- **Instructions to follow**
Without omitting anything, return the records precisely as given.

- **Data for analysis**
● ● ● ●
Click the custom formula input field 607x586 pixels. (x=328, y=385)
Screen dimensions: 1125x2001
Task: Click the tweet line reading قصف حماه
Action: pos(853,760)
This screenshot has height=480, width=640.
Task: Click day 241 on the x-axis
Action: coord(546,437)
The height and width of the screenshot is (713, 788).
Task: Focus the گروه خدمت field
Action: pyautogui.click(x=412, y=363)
● ● ● ●
- **Solution to this exercise**
Click the custom formula input field 607x586 pixels. (x=328, y=385)
Screen dimensions: 1125x2001
Task: Click the tweet line reading قصف حماه
Action: pos(853,760)
This screenshot has height=480, width=640.
Task: Click day 241 on the x-axis
Action: coord(546,437)
The height and width of the screenshot is (713, 788).
Task: Focus the گروه خدمت field
Action: pyautogui.click(x=412, y=363)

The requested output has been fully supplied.